Date of Award

8-2006

Degree Type

Thesis

Degree Name

Master of Science

Major

Chemistry

Major Professor

Jimmy W. Mays

Committee Members

Bin Zhao, Janice Musfeldt

Comments

The methodology of conventional free radical polymerization was employed throughout our research to study polymerization behavior in three RTILs (room temperature ionic liquids): 1-butyl-3-methylimidazolium hexafluoroposphate ([BMIM]PF6), (tetrabutylammonium dioctyl) sulfosuccinate (Terrasail) and (1-isopropyl-3-methylimidazolium) methanesulfonate (Marisail).

Sequential addition free radical polymerization in RTILs emerged as a new route to obtain polystyrene - poly(methyl methacrylate) block copolymers. We applied the same strategy to the block copolymerization of other two systems: the monomer pair of styrene-vinyl acetate in Terrasail, and the monomer pair of styrene-acrylic acid in [BMIM]PF6. While styrene-vinyl acetate block copolymers with a composition of 50% (VAc mol%) were obtained, the polymerization of styrene-acrylic acid only yielded polymers with mainly styrene units. Therefore, sequential addition free radical polymerization in RTILs is not effective on all polymerization systems (eg. Styrene-acrylic acid/[BMIM]PF6).

Our study on free radical homopolymerization of 2-hydroxyethyl methacrylate (HEMA) in RTILs showed that the positive effects of employing RTILs as reaction medium could be extended from polymerization of alkyl methacrylates to that of functional methacrylates.
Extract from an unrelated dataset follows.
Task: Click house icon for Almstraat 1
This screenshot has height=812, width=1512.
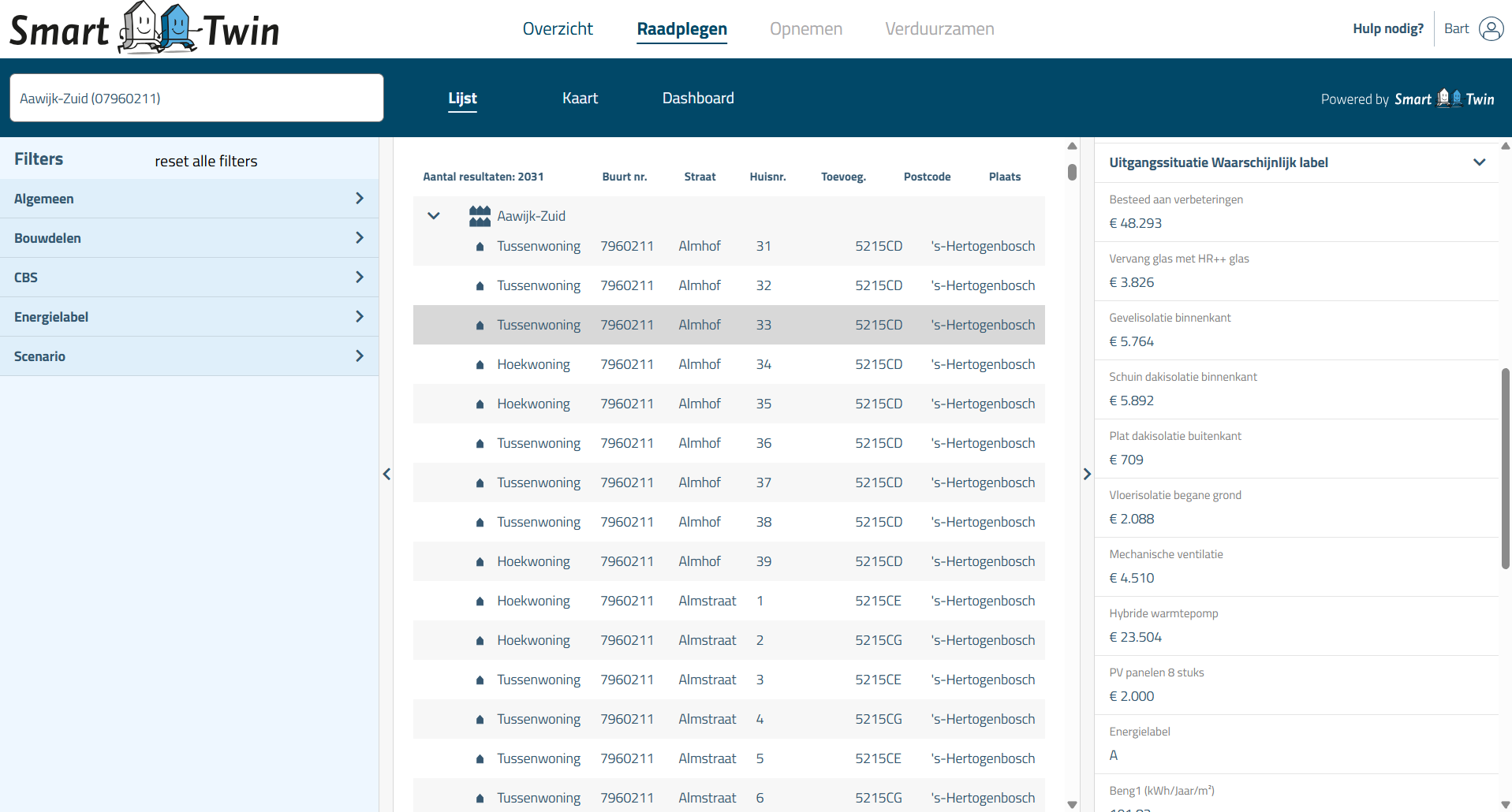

All of the reactions exhibited very high polymerization rates, and the resulting products possessed higher molecular weight than those polymers obtained using methanol as solvent.

Copolymerizations of the monomer pairs styrene/vinyl acetate, styrene/acrylic acid, styrene/HEMA (2-hydroxyethyl methacrylate) were carried out in RTILs via conventional free radical polymerization. However, our results failed to show any dramatic effects of RTILs on the free radical copolymerization, although RTILs are believed to be able to enhance the rates of propagation while depressing the rates of termination in homopolymerizations.